- _ABOUT THIS EXERCISE_
If a line in the records contains the word "screenshot", count it; state the resulting number and nothing more.

- _RECORD SET_

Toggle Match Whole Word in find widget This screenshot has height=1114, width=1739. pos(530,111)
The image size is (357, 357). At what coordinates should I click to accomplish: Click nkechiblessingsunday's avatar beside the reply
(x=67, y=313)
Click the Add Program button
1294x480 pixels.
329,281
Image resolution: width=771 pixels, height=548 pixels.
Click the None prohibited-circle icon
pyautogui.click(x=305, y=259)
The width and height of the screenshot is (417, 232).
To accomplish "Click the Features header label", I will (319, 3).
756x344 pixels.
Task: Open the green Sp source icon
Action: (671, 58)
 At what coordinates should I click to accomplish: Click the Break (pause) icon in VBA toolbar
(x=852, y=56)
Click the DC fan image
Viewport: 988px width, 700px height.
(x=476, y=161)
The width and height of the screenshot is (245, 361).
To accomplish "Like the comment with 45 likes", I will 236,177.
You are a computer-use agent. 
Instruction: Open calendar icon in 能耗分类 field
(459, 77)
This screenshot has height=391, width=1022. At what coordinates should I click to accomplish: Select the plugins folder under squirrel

- _EXPECTED OUTPUT_
4